Ocasio-Cortez: Why are Kobach’s ‘fingerprints’ on controversial Census question?

New York Democratic Rep. Alexandria Ocasio-Cortez pointed to Kris Kobach’s involvement in adding a citizenship question to the 2020 Census in making the case for holding two members of President Donald Trump’s cabinet in contempt of Congress.

The House Oversight Committee met Wednesday to weigh whether to hold Secretary of Commerce Wilbur Ross and Attorney General William Barr in contempt after the Commerce and Justice Departments failed to comply with subpoenas for documents related to the Trump administration’s decision to add the question to next year’s Census.

Critics say the question will deter minorities from filling out the census form, which would affect how congressional districts are drawn and could depress representation for minority communities in Congress.

Ocasio-Cortez, a freshman Democrat who has emerged as a progressive firebrand on Capitol Hill, pointed to Kobach’s involvement as a red flag.

“I want to know why people like Kris Kobach with a documented history… he has a resume of voter suppression techniques in the state of Kansas, I want to know why folks like that have their fingerprints all over the most sensitive Census operations that we have as a United States government,” Ocasio-Cortez said Wednesday.

“This determines who has power in the United States of America,” she said.

Republicans have criticized the push to hold the cabinet officials in contempt ahead of an upcoming U.S. Supreme Court ruling that will determine the legality of the Census question.

Democrats say the congressional investigation is separate from the Supreme Court case. They contend that the issue before Congress is the motivation for adding the question, which has been obscured by Trump’s decision to assert executive privilege over some documents related to the decision.

Ross had claimed that the question was added solely at the request of the Justice Department to help with enforcement of the Voting Rights Act. But emails show Kobach and others advocating wanting the question for other reasons.

Kobach told The Star last year that he advised Trump on adding the question and claimed that some states, specifically California, had their representation in Congress inflated because illegal immigrants were being included in Census counts.

Rep. Jim Jordan, an Ohio Republican, appeared to echo this view at the contempt hearing by asking what Democrats were afraid would be revealed by a citizenship question.

Kobach championed tougher voting laws during his tenure as Kansas secretary of state, crafting a measure that required voters to provide proof of their citizenship. The law was struck down in federal court last year following a high profile trial in which Kobach served as his own attorney.

The Kansas Republican had served on Trump’s transition team and had served as vice chairman of a short-lived presidential commission tasked with investigating voter fraud.

Kobach gave closed-door testimony to the House Oversight Committee last week, but the committee’s majority Democrats released a memo alleging White House interference in his testimony.

He refused to answer 15 questions after the White House instructed him not to answer questions about conversations with the president and senior White House staff.

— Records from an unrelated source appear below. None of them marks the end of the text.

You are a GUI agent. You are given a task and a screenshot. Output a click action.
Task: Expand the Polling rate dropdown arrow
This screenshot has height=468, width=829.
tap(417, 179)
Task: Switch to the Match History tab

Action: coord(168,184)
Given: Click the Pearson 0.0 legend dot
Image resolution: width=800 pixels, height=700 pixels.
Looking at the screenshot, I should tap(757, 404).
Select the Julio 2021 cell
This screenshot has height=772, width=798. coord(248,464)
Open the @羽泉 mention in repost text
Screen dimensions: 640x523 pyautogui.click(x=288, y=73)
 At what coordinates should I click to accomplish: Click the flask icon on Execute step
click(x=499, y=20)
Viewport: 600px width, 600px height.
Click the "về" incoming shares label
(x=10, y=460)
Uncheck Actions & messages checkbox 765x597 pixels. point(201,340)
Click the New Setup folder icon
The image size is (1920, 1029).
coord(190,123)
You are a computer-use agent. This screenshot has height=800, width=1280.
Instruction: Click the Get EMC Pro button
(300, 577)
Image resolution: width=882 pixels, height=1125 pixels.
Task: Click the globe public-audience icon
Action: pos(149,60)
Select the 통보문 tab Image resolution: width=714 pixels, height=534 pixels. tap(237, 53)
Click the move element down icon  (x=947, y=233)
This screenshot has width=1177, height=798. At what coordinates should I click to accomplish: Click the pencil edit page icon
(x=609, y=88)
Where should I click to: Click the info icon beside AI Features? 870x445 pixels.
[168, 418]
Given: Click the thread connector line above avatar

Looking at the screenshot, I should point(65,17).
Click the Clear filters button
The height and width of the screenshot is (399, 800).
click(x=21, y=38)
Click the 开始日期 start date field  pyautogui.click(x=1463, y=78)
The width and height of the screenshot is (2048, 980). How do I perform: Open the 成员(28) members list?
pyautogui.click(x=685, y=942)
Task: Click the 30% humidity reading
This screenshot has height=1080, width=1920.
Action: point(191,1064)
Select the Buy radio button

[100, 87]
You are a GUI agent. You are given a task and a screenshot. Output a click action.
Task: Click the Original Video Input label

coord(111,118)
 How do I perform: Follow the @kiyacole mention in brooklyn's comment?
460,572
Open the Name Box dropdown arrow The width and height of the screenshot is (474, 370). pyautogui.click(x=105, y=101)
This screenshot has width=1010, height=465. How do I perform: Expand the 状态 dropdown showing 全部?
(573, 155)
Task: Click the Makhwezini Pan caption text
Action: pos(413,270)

However, Kobach did reveal during his testimony that he first broached the topic of a citizenship question on the Census with the Trump campaign ahead of the 2016 campaign.

Rep. Elijah Cummings, the Maryland Democrat who chairs the committee, pointed to this revelation at the start of the contempt hearing without specifically referencing Kobach. A vote on holding Ross and Barr in contempt will take place Wednesday afternoon.